In 2006, I mocked the University of Florida. "The University of Florida is discovering that attempting to pass off Yugo U. as Fairlane U. isn't going to work terribly well." Their merit pay policy, such as it was, reduced to "if you can find a better offer, perhaps we'll match it."  Or not.  State officials pursued a policy of proliferating degree mills.  Key point for today's return to Florida: "[T]he creation of additional capacity that looks like a degree mill is unlikely to make good use of tax dollars, and the imposition of the responsibilities of a degree mill on faculty who aspire to more is unlikely to do much for their morale."

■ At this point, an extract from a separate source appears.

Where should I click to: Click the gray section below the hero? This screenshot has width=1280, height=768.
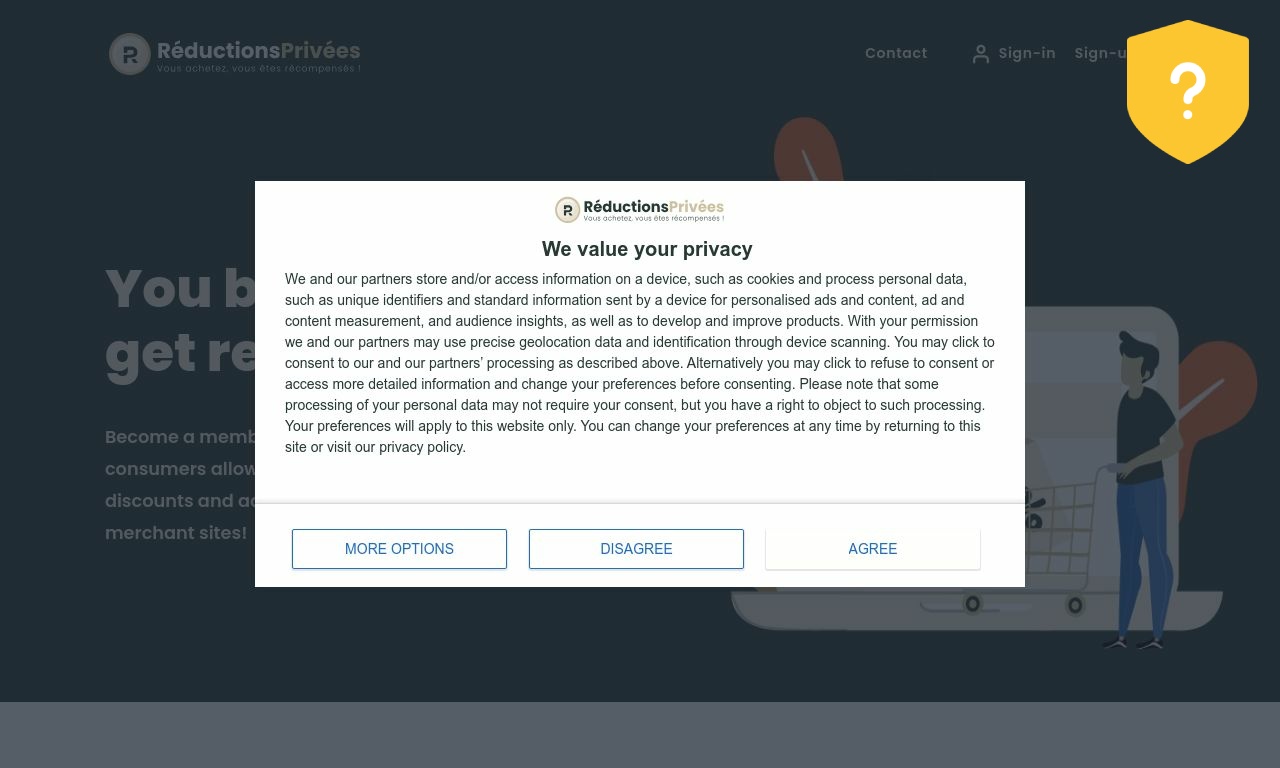tap(640, 735)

In the latest development, even upwardly mobile Florida takes on more of the aspect of a degree mill.
Like many public universities, the University of Florida faced significant budget cuts in the recent economic downturn. Such cuts led to reductions and eliminations of Ph.D. programs across the country, including at Florida, where the computer-science, engineering, psychology, and statistics programs have downsized. But it is rare for an economics program to be on the chopping block.

The number of economics Ph.D. programs housed in business colleges has held steady since 2008, according to a survey of 407 American institutions accredited by the Association to Advance Collegiate Schools of Business, and the job market for new economics Ph.D.'s is relatively healthy. In 2010-11, almost 89 percent of all economics graduates who sought employment got jobs, and 62 percent of those landed academic positions, according to a survey of 191 economics departments by the Center for Business and Economic Research.
The economics faculty is extremely small for a university its size, and the graduate faculty have been admitting new Ph.D. students only in alternating years.

If university administrators think their economics departments are rebellious and too prone to speak back now, they ought keep in mind that fewer Ph.D.s coming into the pipeline from inter alia Florida and Case Western and Emory (all solid programs) further skews the job market in the economists' favor.